Aim
Print every line of the data below word for word, leaving out the pictures.
>> BEGIN
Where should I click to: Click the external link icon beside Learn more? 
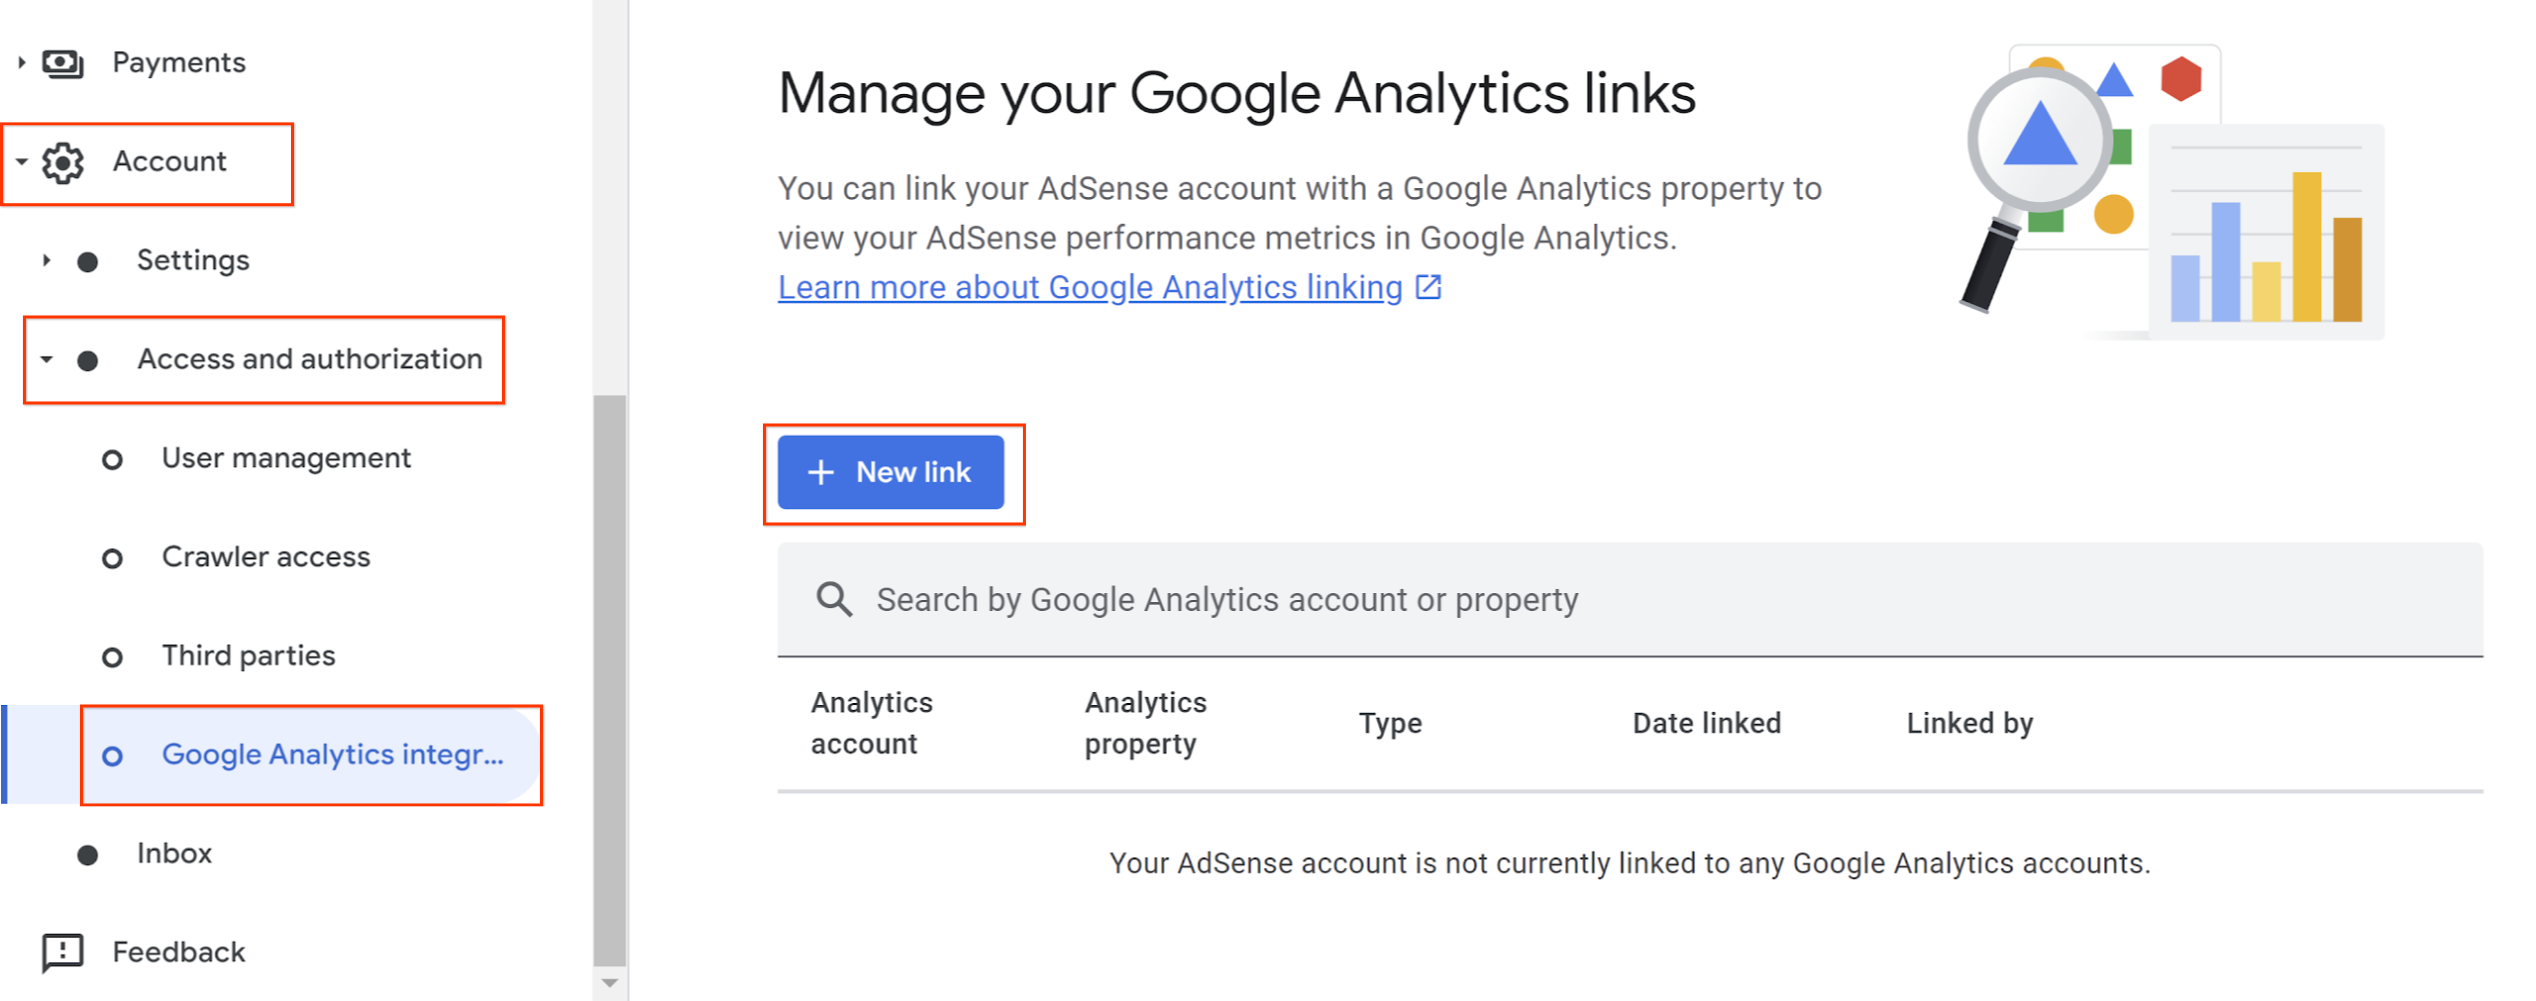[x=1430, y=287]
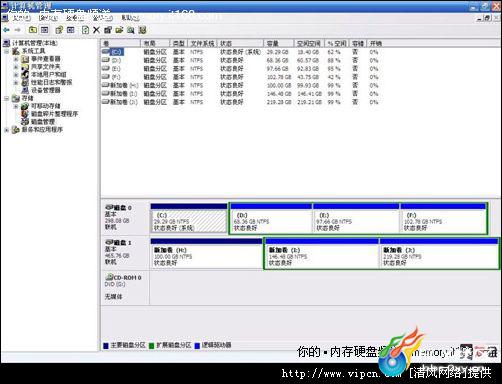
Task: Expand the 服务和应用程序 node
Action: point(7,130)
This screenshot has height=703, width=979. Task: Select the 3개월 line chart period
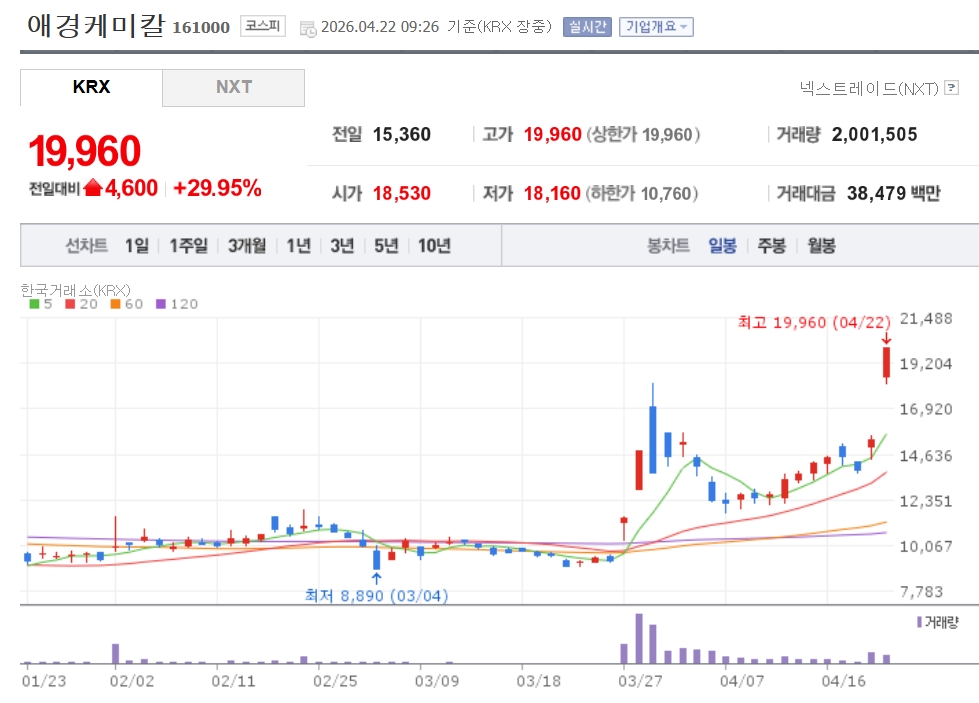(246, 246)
>> END
Output for this task
Where should I click to: Click the external link icon beside Learn more? 
[x=1430, y=287]
Task: Expand the 服务和应用程序 node
Action: point(7,130)
This screenshot has height=703, width=979. Task: Select the 3개월 line chart period
(246, 246)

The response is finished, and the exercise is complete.